Why emails go to spam

Email providers — Gmail, Outlook, Yahoo — use a combination of technical checks and engagement signals to decide whether an incoming email should land in the inbox, the promotions tab, or the spam folder. Getting filtered to spam does not mean you have done something obviously wrong; it often means that a combination of technical setup issues and sending pattern signals have pushed your score below the threshold for inbox placement.

The technical authentication records — non-negotiable

Three DNS records work together to tell email providers that your messages are legitimate. If these are not set up correctly, your emails are far more likely to be filtered regardless of their content.

SPF (Sender Policy Framework) specifies which servers are authorised to send email from your domain. A missing or misconfigured SPF record means receiving servers cannot verify that your email actually came from you, which is a significant spam signal.

DKIM (DomainKeys Identified Mail) adds a cryptographic signature to every email that the receiving server can verify — essentially a digital stamp that proves the message has not been tampered with in transit and genuinely comes from your domain.

DMARC (Domain-based Message Authentication, Reporting and Conformance) tells receiving servers what to do with emails that fail SPF or DKIM checks — whether to deliver them anyway, quarantine them to spam, or reject them entirely. It also gives you reports on who is sending email from your domain, which is useful for spotting if your domain is being spoofed in phishing attacks.
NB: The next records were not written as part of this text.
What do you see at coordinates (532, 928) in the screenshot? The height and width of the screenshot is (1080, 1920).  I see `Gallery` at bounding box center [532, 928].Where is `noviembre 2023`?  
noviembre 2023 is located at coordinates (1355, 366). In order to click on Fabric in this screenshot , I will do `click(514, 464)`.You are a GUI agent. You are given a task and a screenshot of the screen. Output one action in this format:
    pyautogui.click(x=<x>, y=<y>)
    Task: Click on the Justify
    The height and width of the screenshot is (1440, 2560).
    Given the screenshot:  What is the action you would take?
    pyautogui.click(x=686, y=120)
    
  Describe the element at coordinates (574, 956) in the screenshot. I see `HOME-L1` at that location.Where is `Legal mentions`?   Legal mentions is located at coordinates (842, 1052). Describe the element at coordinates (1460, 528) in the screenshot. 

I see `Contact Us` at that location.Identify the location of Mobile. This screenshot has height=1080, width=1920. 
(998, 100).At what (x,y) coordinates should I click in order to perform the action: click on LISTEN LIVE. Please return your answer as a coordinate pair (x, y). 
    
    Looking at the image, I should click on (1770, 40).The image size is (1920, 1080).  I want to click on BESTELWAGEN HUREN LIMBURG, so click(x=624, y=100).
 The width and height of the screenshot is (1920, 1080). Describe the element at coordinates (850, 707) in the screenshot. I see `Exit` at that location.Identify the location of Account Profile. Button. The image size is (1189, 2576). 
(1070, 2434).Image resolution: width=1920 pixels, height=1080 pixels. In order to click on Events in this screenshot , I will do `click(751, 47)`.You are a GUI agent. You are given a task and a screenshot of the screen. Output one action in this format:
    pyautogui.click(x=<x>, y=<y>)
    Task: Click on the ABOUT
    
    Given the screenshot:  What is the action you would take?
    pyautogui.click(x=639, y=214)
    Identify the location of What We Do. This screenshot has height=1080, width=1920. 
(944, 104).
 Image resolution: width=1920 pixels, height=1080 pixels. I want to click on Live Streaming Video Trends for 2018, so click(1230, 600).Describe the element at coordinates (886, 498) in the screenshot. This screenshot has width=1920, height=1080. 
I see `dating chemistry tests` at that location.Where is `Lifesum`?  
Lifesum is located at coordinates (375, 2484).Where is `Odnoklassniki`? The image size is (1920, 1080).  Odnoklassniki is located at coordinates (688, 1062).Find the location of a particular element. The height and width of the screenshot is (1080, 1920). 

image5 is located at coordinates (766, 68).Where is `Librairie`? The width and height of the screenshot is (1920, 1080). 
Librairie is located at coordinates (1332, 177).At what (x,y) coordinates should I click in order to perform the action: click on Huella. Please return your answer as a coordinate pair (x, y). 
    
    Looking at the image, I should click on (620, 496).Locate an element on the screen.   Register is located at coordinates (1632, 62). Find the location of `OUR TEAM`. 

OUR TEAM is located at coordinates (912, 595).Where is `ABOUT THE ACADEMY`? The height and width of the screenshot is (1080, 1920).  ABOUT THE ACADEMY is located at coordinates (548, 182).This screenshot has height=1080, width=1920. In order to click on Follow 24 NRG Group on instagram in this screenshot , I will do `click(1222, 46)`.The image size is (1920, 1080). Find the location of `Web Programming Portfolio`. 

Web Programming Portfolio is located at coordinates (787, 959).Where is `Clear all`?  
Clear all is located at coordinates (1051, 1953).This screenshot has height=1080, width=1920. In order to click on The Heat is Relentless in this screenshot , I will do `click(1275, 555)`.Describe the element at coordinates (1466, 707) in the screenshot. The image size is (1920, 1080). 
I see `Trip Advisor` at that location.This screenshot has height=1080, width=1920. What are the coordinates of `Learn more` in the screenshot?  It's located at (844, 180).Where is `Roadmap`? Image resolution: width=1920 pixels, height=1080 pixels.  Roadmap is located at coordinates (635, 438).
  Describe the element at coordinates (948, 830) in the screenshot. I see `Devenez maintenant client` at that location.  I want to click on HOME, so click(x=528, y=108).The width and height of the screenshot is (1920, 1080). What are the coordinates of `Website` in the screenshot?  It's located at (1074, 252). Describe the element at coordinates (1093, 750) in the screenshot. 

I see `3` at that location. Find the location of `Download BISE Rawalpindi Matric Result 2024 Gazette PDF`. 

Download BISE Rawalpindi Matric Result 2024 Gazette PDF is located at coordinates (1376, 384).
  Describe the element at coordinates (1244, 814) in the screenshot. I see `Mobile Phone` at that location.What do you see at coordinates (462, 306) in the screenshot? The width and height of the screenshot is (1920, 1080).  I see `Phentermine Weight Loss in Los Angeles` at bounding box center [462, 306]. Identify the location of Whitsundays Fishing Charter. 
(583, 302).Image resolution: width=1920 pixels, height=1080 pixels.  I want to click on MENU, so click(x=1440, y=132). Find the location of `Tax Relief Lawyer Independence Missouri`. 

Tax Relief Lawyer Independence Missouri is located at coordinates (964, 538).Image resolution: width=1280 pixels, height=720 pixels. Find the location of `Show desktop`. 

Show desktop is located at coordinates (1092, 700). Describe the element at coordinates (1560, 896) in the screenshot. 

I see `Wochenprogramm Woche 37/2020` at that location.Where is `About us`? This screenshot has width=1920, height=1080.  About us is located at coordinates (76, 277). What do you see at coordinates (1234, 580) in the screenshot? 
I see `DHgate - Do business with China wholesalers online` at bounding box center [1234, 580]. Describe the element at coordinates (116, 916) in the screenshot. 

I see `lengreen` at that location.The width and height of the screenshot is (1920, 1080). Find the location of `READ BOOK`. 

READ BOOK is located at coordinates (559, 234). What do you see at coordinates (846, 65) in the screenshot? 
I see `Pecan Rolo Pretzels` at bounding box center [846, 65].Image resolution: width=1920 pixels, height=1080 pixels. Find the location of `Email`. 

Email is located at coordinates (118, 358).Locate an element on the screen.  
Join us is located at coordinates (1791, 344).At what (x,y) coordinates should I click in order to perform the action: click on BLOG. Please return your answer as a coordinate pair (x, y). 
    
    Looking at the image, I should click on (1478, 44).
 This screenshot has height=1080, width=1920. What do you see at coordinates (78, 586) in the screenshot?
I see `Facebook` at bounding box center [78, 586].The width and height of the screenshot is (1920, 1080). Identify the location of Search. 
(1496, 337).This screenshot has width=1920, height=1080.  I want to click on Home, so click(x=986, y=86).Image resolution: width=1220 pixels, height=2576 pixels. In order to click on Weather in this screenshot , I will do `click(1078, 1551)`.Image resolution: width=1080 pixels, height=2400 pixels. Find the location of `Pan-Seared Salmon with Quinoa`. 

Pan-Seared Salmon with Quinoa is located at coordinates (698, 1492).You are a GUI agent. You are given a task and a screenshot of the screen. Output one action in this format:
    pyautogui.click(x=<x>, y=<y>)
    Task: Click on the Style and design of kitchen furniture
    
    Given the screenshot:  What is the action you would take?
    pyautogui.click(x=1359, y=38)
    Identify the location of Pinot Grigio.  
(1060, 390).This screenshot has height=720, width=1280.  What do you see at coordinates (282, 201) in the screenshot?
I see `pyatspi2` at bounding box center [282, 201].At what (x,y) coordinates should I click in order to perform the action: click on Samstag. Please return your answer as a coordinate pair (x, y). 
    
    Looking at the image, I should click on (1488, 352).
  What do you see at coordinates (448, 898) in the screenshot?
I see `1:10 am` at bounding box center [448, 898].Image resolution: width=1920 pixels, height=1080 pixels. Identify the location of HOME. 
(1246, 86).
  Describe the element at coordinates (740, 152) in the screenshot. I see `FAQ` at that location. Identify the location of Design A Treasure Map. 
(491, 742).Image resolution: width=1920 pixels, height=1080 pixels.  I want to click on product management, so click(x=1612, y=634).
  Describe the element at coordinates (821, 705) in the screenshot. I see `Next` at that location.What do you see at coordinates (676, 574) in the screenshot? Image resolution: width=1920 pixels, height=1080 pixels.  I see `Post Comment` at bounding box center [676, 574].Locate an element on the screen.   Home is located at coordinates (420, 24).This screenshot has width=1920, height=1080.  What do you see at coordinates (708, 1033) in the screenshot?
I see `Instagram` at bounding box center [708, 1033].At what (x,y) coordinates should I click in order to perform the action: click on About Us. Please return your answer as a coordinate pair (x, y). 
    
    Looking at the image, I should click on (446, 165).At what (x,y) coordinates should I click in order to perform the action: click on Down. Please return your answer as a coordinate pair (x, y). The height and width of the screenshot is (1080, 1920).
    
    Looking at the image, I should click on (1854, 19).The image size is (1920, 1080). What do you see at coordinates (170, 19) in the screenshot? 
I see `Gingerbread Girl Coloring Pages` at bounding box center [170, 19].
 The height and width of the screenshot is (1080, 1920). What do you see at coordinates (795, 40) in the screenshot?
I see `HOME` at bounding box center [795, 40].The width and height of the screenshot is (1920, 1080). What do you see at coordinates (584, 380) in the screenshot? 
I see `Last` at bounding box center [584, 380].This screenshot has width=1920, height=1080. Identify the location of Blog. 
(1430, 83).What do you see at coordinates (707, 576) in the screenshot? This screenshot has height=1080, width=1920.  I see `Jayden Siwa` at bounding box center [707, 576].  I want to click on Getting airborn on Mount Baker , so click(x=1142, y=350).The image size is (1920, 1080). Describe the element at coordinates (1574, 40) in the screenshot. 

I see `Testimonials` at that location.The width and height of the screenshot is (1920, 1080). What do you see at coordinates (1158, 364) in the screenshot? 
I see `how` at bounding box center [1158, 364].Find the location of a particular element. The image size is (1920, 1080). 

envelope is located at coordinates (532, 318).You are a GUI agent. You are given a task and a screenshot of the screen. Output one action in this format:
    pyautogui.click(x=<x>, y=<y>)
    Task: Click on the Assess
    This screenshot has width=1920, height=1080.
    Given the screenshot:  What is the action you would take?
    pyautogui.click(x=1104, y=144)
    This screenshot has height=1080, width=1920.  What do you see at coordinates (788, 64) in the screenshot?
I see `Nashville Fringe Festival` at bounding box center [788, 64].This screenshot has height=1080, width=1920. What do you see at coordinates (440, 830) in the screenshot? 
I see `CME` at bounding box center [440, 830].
Your email marketing platform (Mailchimp, Zoho Campaigns, Brevo, or whichever you use) should walk you through setting these up for your sending domain. If they do not, or if you are not sure whether they are configured, ask the platform's support team — this is a standard setup step that any competent provider can help with.

Engagement signals that affect inbox placement

Beyond technical authentication, email providers look at how recipients interact with your emails. High open rates and click rates are positive signals. High spam complaint rates (people clicking "report spam") are severely negative. High bounce rates — sending to invalid email addresses — are also a major red flag that can get your sending domain or IP blacklisted.

This is why list hygiene matters. Remove bounced addresses immediately after a campaign, and periodically remove subscribers who have not opened any of your last 10–15 emails. A smaller, engaged list delivers better than a large, disengaged one — in both business outcomes and deliverability terms.

The sending volume problem

Suddenly sending a large volume of email from a domain that has not sent much email before is a common trigger for spam filtering. Email providers treat it as suspicious behaviour — a pattern associated with compromised accounts and spam operations. If you are starting a new email marketing programme or switching to a new sending domain, warm up the sending volume gradually over a few weeks rather than immediately sending to your full list.

How to test your deliverability

Tools like Mail-Tester.com (free) and GlockApps allow you to send a test email and receive a detailed report on your authentication records, spam score, and predicted inbox placement across major email providers. Running one of these checks before launching a campaign is a five-minute step that can catch problems before they affect thousands of emails.